Erasmo Jesus de Sequeira (22 December 1938 – 16 July 1997) was an Indian politician, social worker, and parliamentarian. He represented the Marmagoa parliamentary constituency twice from 1967 to 1977. He has been described as a "man of letters", and was known for his fluency in many languages.

==Early life==
Erasmo Jesus de Sequeira was born on 22 December 1938 in Nova Goa, Portuguese Goa, to Jack de Sequeira and Lilia Margarida de Gouveia Pinto. His father was the founder of the United Goans Party and also the first Leader of Opposition in the Goa assembly, and is popularly known as the Father of the Opinion Poll in Goa.

==Role in the Goa Opinion Poll==
The United Goans Party was the main proponent of a referendum on the issue of merger of Goa with Maharashtra. During the Goa Opinion Poll, Jack and Erasmo were the leaders of the anti-merger faction. Sequeira pasted posters in the dead of the night. He conducted meetings with other activists to plan strategies. He did the legwork that his father required of him.

==Political career==

=== As a parliamentarian (1967–1977) ===
De Sequeira was the leader of the United Goans Party (Sequeira Group); which was founded by his father. He represented Marmagoa parliamentary constituency twice between 1967 and 1977. He was also a member of the Parliamentary Estimates Committee between 1968 and 1969.

During his term as a Member of Parliament, de Sequeira advocated greater links with Latin America. He was made the leader of Parliamentary delegations to foreign countries many times; especially when the delegations were sent to Spanish and Portuguese speaking countries.

Although de Sequeira was a member of the Opposition, he was known to be on good terms with Prime Minister Indira Gandhi. During the Emergency, a large number of Opposition leaders were arrested. Erasmo de Sequeria was a notable exception. He became the Opposition's voice in the Parliament.

On one occasion, Gandhi invited de Sequeira to join the Indian National Congress. She assured him that he would be made a Deputy Minister. When he refused, she offered to make him a Minister of State. He refused again, saying that he aimed higher. Indira told him that she could not make him a Cabinet Minister due to his lack of experience. De Sequeira replied that he did not want that either. When Indira finally asked Sequeira what he wanted he replied, "Your chair, madam, your chair!".

=== Second split in UGP (1977) ===
In 1977, Sequeira allied with the Bharatiya Lok Dal, headed by Charan Singh. He did this without consulting his party members. The party members were enraged, causing the UGP (Sequiera group) to split into two groups: UGP (Sequeria Group) and UGP (Naik Group).

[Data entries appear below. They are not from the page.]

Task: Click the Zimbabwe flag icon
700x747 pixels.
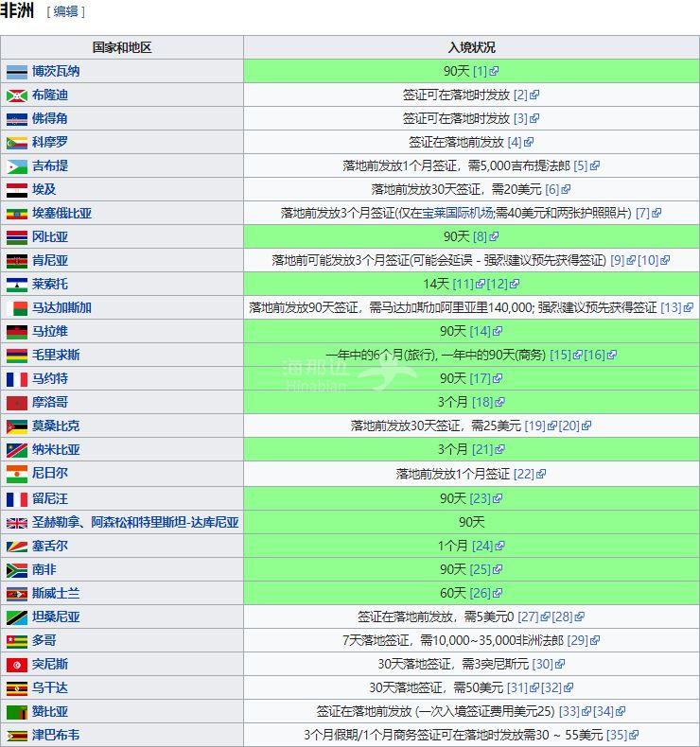Action: (x=16, y=736)
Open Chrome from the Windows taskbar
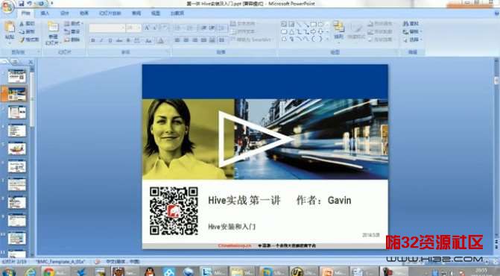Screen dimensions: 500x276 tap(49, 272)
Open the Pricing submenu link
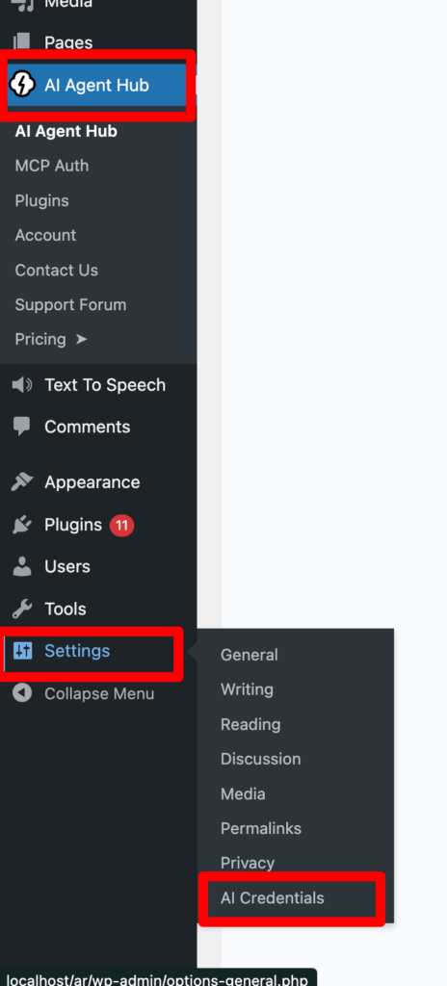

He lost the next parliamentary election to Eduardo Faleiro of UGP-N in March 1977. In the next Assembly elections, UGP-S managed to win just three seats as compared to UGP-N, which won 10 seats.

==Writing career==
Sequeira wrote many letters. He was fluent in many Indian and foreign languages. His publications include My Country and Me. He authored many poems in English. He also started a paper called the Goa Monitor in 1977.

==Personal life==
De Sequeira married Maureen, and they had three children: Amita, Anil, and Aisha, a banker at Morgan Stanley India. His nephew, Jack Ajit Sukhija, through his sister Lily, serves as a councilor in the Corporation of the City of Panaji.

==Death==
De Sequeira died at his residence from a heart attack in Campal, Goa on 16 July 1997.